Он достал наручники с бархатными манжетами. Анна засмеялась, решив, что это шутка, но щелчок замка заставил её вздрогнуть. «Марк, хватит…» — попыталась она высвободиться, но он уже приковал её левую руку к изголовью.
«Не бойся, — он провёл пальцем по её ключице. — Это всего лишь игра. Ты же любишь наши игры?»
Его поцелуи стали жёстче, зубы задевали кожу, оставляя красные метки. Анна пыталась вырваться, но наручники впивались в запястье. «Марк, больно!» — крикнула она, и он остановился, приподнявшись на локтях.
«Больно? — Он наклонился, чтобы рассмотреть след на её коже. — Зато как это будет выглядеть на фото. Страсть, борьба, настоящие эмоции…»
Он потянулся за камерой, установленной на треноге в углу комнаты. Анна закрыла лицо свободной рукой: «Выключи это!»
Вспышка ослепила её. Марк щёлкнул ещё раз, потом ещё. «Прекрати!» — она дёрнула цепь, но замок не поддавался.
«Ты разрушаешь момент, — его голос стал холодным. — Я пытаюсь создать нечто прекрасное, а ты… ты как всегда, эгоистка».
Он вышел, хлопнув дверью. Анна осталась лежать, прикованная, слушая, как океан бьётся о скалы. Через час он вернулся с бокалом вина и ключом. «Прости, — сказал он, освобождая её. — Я просто так тебя люблю, что иногда теряю контроль».
На следующее утро слуги накрыли завтрак на пляже.
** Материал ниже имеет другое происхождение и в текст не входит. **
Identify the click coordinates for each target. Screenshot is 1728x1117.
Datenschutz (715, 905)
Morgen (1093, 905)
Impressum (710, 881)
Марк был нежен, как в первые дни, кормил её клубникой и рассказывал о планах на будущее. Но когда Анна попросила удалить вчерашние фото, он лишь улыбнулся: «Зачем? Это же часть нас. Настоящих».
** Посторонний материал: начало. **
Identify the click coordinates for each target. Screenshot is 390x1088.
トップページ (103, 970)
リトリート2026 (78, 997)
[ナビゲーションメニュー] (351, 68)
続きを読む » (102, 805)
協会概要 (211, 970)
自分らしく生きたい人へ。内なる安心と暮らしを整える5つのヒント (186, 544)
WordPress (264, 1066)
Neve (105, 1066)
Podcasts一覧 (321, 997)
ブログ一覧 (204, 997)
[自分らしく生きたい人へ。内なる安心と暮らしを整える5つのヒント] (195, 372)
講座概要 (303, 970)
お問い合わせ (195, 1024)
Перед отъездом он подарил ей альбом в кожаном переплёте. На первой странице была их свадьба: она в платье, он в смокинге. Далее — медовый месяц. Улыбки, поцелуи, объятия. И только в самом конце, на последних листах, чёрно-белые кадры той ночи: её перекошенное от боли лицо, красные полосы на запястьях, его силуэт над ней с камерой в руках.
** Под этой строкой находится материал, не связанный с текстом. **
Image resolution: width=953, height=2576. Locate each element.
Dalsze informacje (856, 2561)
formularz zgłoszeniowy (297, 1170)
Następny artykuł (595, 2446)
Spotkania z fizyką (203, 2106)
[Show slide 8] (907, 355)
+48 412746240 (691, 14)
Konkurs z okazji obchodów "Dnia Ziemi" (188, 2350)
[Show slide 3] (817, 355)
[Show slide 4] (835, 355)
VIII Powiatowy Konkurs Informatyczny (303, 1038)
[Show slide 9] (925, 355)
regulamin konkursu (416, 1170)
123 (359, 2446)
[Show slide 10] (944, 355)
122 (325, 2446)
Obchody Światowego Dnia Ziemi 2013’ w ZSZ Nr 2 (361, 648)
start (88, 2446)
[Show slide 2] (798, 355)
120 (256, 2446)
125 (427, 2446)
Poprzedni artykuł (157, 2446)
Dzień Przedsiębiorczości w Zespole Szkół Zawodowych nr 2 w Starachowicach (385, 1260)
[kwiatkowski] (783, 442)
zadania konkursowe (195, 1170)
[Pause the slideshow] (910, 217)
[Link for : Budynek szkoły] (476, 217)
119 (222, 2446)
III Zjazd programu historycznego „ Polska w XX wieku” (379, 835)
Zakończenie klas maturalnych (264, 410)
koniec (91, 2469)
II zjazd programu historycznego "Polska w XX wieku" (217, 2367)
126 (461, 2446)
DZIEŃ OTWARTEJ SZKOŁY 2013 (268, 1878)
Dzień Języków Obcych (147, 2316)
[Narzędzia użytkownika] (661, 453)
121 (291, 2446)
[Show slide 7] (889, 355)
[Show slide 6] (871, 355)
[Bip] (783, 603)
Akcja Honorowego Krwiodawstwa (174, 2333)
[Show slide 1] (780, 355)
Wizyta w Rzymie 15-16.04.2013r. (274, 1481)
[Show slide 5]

«Это наша история, — сказал он, когда она попыталась вырвать страницы. — Ты не можешь вырезать куски, которые тебе не нравятся».
В самолёте домой Анна смотрела в иллюминатор, теребя наручники, которые он «забыл» выбросить. Стюардесса предложила ей одеяло, заметив синяки на запястьях, но Марк быстро вмешался: «Жена слишком увлеклась сбором ракушек». Его рука сжала её колено, предупреждая: молчи.
Теперь, перелистывая альбом в пустой квартире, она видела то, что не замечала тогда. На каждом фото — её глаза. Сначала сияющие, потом усталые, потом наполненные страхом. А его рука — всегда на ней. На плече, на талии, на шее. Не объятие, а владение.
Последний снимок был сделан им тайком. Она спит в самолёте, голова прислонена к окну, на запястье — следы от наручников. Подпись под фото гласила: «Моя навсегда».